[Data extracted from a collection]
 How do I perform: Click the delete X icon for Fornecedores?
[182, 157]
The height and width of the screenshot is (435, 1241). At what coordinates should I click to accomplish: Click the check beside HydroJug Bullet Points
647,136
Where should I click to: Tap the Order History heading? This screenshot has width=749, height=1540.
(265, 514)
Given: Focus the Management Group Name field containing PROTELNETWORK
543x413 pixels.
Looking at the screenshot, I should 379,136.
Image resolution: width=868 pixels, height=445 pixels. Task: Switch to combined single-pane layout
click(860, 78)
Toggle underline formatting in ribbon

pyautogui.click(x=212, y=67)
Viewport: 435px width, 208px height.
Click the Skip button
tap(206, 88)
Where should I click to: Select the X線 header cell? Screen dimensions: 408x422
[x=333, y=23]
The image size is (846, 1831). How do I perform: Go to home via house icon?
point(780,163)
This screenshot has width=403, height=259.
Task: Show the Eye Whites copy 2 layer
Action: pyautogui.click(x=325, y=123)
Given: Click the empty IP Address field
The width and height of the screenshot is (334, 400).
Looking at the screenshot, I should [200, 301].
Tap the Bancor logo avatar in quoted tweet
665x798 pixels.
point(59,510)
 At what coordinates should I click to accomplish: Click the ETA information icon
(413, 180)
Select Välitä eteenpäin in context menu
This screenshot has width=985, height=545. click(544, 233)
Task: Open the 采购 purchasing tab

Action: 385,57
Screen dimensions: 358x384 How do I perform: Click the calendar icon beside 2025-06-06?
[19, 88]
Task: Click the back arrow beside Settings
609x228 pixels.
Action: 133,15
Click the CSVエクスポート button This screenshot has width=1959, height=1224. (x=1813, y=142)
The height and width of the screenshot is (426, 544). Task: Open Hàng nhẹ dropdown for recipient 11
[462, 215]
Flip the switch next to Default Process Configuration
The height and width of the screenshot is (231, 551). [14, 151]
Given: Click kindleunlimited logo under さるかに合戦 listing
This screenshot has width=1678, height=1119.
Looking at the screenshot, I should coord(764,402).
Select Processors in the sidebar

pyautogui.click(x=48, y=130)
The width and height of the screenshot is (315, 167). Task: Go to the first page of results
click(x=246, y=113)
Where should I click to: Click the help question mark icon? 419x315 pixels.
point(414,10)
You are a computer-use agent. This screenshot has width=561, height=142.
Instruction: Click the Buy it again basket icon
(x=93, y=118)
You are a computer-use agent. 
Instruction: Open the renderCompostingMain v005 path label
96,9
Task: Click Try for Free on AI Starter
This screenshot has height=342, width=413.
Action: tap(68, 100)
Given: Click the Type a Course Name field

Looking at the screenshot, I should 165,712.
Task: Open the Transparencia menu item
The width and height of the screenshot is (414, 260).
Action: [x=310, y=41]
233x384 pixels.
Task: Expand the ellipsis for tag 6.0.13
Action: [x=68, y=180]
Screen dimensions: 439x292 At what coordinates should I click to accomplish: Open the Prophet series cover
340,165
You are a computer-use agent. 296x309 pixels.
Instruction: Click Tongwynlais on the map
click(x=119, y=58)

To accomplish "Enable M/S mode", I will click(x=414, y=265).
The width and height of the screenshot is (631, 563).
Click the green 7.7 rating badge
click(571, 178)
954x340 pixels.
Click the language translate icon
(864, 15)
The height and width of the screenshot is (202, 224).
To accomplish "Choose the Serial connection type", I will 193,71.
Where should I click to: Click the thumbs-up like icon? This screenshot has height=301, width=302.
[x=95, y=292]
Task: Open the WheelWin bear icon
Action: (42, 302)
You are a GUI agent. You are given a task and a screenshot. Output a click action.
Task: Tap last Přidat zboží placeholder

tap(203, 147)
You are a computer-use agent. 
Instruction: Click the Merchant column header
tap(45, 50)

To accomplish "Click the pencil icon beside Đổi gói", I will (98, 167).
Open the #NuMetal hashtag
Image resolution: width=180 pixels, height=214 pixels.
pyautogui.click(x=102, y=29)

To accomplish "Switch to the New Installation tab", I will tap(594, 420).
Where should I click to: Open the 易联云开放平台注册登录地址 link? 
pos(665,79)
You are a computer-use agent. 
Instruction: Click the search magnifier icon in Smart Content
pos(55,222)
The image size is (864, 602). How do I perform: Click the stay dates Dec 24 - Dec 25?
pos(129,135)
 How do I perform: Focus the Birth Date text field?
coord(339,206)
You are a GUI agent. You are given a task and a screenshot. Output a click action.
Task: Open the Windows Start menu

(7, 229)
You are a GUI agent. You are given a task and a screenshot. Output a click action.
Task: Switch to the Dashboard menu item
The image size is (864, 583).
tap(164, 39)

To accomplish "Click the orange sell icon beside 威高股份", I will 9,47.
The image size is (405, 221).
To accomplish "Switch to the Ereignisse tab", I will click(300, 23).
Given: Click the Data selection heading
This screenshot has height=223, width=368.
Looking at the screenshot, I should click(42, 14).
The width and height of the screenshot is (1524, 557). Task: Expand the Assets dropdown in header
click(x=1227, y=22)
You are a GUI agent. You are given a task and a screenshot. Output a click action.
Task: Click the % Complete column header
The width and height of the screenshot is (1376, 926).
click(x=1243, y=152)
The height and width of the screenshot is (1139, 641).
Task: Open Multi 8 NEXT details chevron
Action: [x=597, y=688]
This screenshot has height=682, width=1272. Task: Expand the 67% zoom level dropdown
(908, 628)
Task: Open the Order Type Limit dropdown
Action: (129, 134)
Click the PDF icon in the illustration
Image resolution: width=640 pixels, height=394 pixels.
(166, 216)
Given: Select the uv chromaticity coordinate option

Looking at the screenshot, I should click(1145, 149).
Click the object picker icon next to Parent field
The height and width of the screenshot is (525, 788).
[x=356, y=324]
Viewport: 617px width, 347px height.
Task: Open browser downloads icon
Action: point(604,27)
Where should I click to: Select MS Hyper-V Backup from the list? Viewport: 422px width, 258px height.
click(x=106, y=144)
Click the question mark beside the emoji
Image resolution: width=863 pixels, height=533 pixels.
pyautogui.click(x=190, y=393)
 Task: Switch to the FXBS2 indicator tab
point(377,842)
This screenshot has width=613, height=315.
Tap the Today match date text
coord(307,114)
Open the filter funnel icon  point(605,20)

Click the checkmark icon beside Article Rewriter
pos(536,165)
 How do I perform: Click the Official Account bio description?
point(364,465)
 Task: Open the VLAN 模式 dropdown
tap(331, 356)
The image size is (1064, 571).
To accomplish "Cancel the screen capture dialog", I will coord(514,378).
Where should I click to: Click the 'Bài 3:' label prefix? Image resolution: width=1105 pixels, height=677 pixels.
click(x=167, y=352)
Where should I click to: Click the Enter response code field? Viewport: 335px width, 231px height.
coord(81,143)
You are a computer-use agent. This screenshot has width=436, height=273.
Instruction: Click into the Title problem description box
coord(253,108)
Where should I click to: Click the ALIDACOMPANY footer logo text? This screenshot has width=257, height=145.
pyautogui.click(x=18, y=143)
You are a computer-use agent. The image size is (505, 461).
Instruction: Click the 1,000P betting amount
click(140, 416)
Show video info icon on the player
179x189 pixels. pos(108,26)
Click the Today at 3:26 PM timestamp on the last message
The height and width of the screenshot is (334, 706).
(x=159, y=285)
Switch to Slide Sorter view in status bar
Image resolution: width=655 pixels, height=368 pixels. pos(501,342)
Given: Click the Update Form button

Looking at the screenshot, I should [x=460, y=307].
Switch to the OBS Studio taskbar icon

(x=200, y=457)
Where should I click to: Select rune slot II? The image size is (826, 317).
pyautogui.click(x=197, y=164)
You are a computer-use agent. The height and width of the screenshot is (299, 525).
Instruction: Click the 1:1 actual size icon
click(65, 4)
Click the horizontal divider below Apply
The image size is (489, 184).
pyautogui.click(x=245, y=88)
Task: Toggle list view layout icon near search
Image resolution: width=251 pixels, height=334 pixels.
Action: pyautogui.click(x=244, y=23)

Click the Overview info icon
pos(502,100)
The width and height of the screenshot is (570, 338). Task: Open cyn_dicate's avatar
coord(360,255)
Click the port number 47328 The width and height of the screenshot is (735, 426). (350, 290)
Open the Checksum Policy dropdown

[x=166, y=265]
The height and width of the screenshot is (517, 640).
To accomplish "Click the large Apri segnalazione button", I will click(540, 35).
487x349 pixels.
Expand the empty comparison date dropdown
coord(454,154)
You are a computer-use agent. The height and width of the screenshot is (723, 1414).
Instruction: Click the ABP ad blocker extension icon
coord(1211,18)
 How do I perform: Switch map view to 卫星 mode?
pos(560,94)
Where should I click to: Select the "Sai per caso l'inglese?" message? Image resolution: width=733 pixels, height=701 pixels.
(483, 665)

**TASK DESCRIPTION:**
Go through the records above, find each line with the string "computer", and copy it.

**EXERCISE ANSWER:**
You are a computer-use agent. This screenshot has width=561, height=142.
You are a computer-use agent. 
You are a computer-use agent. 296x309 pixels.
You are a computer-use agent. 
You are a computer-use agent. 
You are a computer-use agent. This screenshot has width=436, height=273.
You are a computer-use agent. The image size is (505, 461).
You are a computer-use agent. The height and width of the screenshot is (299, 525).
You are a computer-use agent. The height and width of the screenshot is (723, 1414).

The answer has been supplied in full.